À relever enfin qu’un nouveau livre de Philippe Jaccottet a été publié ces jours à l’enseigne de La Dogana, accompagné d’un CD où le poète lit des extraits de ses œuvres.
Soleure, le 13 mai 2010, au Stadttheater, à 16h. Remise du Grand Prix Schiller à Philippe Jaccottet. Dans le cadres des Journées littéraires de Soleure, le 14 mai à 17h. au Landhaus, Philippe Jaccottet lira des pages de ses oeuvres.
Dans la lumière de Grignan. Une rencontre.
C’est à la lumière, déjà, qu’on se sent approcher du lieu. Là-bas, au sud de Valence, lorsque la vallée du Rhône s’ouvre plus large au ciel et que les lavandes et les oliviers répandent leurs éclats mauve-argent dans les replis intimes d’un paysage encore montueux, à un moment donné vous sentez que la lumière à tourné et que vous allez retrouver un certain «ton» pictural et musical (au sens d’une peinture et d’une musique mentales mais sans rien d’abstrait) qui émane pour ainsi dire physiquement des livres de Philippe Jaccottet et des aquarelles de sa femme, comme il y a un ton propre à la lumière du Vaucluse de René Char, voisin d’en dessous, ou à celle du Lubéron de Giono, voisin d’en dessus.
______
Consignes de travail —
- a) Recopiez le passage du texte fourni qui va de "C’est à la lumière, déjà, qu’on" jusqu'à "voisin d’en dessus.", en remplaçant "Valence" par "Montélimar".
- b) Relevez tous les noms de lieux géographiques cités dans le texte fourni, sans compter les noms de bâtiments.
Les données ci-après proviennent d'une autre source.

Données recueillies —
______
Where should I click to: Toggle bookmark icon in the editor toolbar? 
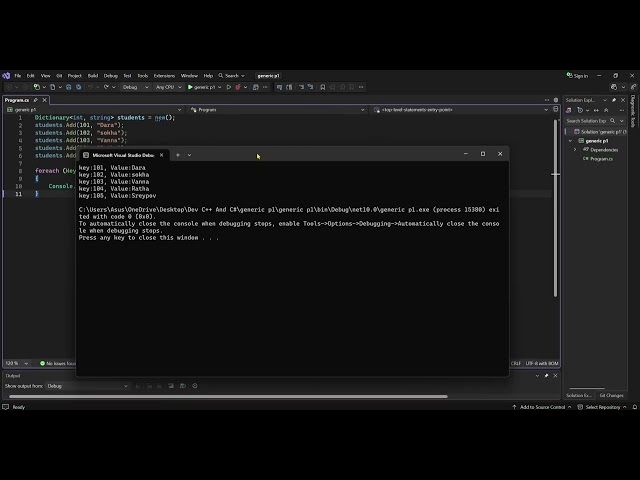[x=322, y=87]
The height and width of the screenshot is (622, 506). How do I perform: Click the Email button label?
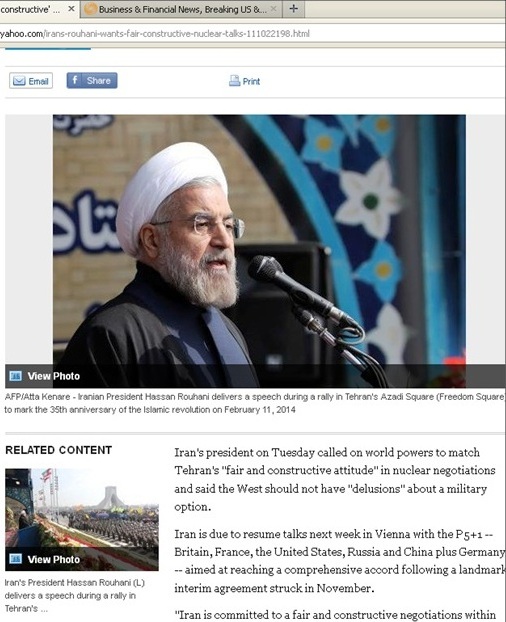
______
Liste des solutions —
- a)
C’est à la lumière, déjà, qu’on se sent approcher du lieu. Là-bas, au sud de Montélimar, lorsque la vallée du Rhône s’ouvre plus large au ciel et que les lavandes et les oliviers répandent leurs éclats mauve-argent dans les replis intimes d’un paysage encore montueux, à un moment donné vous sentez que la lumière à tourné et que vous allez retrouver un certain «ton» pictural et musical (au sens d’une peinture et d’une musique mentales mais sans rien d’abstrait) qui émane pour ainsi dire physiquement des livres de Philippe Jaccottet et des aquarelles de sa femme, comme il y a un ton propre à la lumière du Vaucluse de René Char, voisin d’en dessous, ou à celle du Lubéron de Giono, voisin d’en dessus.

- b) Soleure, Grignan, Valence, Rhône, Vaucluse, Lubéron